Steven Paget - FirstEnergy
Thank you. Just a question on power and sensitivity.
In 2014, it was $1 per megawatt means a $0.01 per share change in earnings. Should we be looking at the same sensitivity for 2015?
Debbie Stein
Steven, I don’t have the exact EPS number but here is how I would look at that. Unhedged, it’s about a $2 million to op income.
And I believe we’re about close to 20% hedged for 2015. So, you can take op income of -- 80% of the 2 million will be about 1.6 million at an op income level.
So that is probably just over a penny at this point in time. But you noticed that throughout the year, we continued to add hedges.

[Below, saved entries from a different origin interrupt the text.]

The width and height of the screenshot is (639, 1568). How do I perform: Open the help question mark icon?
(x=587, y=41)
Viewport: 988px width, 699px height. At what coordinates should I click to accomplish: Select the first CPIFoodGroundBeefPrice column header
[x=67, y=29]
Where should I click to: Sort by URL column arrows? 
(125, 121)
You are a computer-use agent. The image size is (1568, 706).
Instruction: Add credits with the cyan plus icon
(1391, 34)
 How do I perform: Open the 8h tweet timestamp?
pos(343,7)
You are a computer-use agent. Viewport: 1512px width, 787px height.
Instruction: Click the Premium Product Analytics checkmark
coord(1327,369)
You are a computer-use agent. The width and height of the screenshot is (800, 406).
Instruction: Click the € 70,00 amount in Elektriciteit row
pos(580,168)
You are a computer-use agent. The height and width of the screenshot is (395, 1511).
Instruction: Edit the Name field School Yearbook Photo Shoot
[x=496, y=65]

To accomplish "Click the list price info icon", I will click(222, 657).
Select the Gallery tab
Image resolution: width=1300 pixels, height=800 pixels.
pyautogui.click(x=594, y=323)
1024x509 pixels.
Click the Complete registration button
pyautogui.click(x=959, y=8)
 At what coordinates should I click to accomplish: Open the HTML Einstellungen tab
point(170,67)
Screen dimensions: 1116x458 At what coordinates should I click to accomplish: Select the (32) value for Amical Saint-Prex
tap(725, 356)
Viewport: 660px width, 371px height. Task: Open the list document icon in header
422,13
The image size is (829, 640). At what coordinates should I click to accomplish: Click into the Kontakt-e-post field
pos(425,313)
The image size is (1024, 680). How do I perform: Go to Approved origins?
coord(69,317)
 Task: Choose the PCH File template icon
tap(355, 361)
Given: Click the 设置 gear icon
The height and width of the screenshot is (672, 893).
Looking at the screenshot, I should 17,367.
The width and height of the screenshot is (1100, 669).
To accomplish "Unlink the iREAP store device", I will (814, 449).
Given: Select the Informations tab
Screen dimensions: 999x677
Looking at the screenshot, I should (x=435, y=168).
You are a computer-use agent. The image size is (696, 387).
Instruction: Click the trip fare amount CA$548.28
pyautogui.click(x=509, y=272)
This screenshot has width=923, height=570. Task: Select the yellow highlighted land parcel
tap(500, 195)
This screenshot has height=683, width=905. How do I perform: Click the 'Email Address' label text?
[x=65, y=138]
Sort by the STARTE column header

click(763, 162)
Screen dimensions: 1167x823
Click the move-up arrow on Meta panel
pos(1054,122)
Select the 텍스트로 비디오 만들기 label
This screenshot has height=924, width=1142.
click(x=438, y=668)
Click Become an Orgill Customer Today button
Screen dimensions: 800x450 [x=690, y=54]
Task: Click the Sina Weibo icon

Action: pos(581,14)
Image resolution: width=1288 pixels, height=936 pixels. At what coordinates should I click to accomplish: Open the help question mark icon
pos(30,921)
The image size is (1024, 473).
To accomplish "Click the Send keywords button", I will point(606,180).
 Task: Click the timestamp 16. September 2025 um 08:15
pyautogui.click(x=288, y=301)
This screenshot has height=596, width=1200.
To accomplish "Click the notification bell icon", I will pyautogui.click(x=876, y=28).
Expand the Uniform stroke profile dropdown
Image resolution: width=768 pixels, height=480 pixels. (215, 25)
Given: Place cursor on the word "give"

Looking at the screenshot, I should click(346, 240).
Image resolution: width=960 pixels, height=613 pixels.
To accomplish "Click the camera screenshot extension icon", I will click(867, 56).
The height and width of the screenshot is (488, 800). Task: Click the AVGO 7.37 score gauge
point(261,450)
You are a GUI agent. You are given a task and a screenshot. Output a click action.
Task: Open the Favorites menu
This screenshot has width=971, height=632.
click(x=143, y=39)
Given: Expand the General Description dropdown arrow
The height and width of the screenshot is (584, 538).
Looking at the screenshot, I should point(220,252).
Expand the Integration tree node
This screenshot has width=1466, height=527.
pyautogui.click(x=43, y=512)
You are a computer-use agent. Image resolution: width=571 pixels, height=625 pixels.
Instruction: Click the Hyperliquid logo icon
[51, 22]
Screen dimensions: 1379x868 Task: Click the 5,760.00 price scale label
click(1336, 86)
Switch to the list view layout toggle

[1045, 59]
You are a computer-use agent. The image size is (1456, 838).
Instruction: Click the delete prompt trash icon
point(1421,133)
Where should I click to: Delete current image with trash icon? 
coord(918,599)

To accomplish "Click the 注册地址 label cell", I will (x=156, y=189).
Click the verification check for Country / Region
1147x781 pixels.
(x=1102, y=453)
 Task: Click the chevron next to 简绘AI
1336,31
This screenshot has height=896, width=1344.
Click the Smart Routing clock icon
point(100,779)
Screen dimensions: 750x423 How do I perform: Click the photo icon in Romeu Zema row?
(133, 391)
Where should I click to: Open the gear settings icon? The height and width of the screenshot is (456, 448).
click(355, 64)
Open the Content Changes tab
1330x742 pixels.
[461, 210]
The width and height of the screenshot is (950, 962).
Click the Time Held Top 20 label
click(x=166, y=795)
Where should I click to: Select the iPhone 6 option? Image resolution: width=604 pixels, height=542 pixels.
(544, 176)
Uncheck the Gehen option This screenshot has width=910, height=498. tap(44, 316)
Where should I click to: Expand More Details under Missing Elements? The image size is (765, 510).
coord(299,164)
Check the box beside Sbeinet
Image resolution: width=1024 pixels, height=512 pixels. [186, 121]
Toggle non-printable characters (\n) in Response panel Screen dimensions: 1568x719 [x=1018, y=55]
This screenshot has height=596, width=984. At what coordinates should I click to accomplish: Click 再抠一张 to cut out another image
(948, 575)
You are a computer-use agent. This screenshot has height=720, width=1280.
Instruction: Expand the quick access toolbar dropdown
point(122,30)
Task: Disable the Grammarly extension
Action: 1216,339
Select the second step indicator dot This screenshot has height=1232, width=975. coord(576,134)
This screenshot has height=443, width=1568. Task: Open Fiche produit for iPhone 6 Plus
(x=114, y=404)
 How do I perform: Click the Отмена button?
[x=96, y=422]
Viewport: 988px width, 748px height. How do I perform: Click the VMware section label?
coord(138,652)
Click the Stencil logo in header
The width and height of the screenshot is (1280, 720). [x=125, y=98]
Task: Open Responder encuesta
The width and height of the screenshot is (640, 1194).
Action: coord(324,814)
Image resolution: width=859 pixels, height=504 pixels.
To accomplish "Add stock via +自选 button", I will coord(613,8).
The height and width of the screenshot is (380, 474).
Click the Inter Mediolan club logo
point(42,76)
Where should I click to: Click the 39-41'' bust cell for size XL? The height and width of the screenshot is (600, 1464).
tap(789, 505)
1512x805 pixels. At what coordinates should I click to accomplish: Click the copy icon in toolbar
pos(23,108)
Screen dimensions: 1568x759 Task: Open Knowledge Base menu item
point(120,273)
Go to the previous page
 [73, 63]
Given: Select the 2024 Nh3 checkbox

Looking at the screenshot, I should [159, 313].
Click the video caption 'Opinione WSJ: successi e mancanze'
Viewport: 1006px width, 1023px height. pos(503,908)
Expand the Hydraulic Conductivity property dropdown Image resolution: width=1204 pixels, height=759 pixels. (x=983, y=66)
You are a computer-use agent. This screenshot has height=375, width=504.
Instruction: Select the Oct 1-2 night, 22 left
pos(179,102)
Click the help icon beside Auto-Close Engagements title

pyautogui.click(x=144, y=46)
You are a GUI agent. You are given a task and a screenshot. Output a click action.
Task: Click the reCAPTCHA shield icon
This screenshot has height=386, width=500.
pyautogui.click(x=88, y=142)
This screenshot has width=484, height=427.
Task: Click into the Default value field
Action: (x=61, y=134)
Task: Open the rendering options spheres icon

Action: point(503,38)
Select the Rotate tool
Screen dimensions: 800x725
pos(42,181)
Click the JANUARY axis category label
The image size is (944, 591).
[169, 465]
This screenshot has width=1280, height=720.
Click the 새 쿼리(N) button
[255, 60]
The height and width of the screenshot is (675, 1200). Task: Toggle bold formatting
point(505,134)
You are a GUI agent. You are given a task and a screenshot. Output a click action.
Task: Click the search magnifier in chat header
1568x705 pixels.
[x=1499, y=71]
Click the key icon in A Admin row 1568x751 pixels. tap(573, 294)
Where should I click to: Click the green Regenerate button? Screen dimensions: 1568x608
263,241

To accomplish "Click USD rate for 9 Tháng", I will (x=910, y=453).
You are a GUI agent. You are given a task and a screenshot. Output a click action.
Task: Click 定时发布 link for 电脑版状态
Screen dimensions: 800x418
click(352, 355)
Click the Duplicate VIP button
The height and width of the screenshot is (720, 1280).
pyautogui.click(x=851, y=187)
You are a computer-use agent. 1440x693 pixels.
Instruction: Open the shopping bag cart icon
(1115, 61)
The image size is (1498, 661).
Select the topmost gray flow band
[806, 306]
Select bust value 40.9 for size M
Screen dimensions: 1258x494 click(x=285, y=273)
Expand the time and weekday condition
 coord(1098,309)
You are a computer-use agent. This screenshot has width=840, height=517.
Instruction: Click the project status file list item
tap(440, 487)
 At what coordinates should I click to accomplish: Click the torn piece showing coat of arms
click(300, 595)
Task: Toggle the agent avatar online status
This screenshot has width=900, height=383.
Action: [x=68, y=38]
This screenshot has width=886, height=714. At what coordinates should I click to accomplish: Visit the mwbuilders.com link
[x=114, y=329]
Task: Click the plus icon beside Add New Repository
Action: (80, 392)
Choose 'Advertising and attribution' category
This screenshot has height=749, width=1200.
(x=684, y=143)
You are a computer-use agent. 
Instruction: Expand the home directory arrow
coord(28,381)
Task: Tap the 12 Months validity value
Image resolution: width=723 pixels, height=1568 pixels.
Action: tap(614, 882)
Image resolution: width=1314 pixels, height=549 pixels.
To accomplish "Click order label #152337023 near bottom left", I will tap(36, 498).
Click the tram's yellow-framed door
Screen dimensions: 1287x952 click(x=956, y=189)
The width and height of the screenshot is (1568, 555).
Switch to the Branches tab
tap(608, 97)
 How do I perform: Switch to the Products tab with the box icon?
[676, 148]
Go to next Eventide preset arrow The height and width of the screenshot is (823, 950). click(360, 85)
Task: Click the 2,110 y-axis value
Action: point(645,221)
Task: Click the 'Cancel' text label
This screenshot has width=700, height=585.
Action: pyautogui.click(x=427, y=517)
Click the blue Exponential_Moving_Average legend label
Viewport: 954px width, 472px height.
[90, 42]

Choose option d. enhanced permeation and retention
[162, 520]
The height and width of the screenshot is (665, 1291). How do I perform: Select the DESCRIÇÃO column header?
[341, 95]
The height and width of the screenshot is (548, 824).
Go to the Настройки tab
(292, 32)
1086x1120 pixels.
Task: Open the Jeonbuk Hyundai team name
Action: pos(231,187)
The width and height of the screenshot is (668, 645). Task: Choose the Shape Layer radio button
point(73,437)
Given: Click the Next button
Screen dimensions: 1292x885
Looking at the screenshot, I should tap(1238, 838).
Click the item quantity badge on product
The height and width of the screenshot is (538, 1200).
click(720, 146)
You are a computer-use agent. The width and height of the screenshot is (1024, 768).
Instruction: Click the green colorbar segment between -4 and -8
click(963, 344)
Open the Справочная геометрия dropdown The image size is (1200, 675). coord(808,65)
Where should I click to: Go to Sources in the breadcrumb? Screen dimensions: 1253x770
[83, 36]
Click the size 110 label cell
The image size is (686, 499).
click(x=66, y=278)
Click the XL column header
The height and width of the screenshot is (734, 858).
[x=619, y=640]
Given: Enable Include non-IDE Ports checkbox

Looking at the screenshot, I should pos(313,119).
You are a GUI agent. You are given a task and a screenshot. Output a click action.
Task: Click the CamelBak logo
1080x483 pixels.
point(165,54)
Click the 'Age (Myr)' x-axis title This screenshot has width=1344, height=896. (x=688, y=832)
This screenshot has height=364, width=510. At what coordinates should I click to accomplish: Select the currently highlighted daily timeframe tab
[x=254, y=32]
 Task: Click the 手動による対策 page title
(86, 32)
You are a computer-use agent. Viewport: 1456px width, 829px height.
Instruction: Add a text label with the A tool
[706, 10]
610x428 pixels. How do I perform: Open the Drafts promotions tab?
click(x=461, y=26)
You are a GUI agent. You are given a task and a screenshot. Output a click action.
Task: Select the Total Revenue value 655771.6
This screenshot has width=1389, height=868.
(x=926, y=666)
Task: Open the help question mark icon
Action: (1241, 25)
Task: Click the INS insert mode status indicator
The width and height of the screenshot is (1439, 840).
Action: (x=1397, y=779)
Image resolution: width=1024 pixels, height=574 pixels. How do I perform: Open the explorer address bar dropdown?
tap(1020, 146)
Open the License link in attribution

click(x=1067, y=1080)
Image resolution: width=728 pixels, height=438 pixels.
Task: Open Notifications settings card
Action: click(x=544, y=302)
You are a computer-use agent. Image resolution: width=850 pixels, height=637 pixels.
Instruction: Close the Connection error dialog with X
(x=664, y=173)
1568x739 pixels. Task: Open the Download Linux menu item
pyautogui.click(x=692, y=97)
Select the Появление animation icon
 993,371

So over the course of time, that sensitivity goes down as we add more hedges.
Steven Paget - FirstEnergy
Thank you, Debbie. That’s very useful.
And the hedges will continue -- you’ll continue adding hedges at a similar pace?
Debbie Stein
Yes.
David Harris
That’s correct, Steven. We’ll pick our spots accordingly.
Steven Paget - FirstEnergy
Thank you, David. Those are my questions.
Operator
Thank you. There are no further questions registered at this time.
I would like to return the meeting to Mr. Nieukerk.
Jess Nieukerk
Thank you, operator. Thank you everybody for joining AltaGas’ third quarter 2014 conference call.
We look forward to seeing you at Investor Day and we’re also available today for any follow-up questions. Thank you.
Operator
Thank you. That concludes today’s conference call.
Please disconnect your lines at this time. And we thank you for your participation.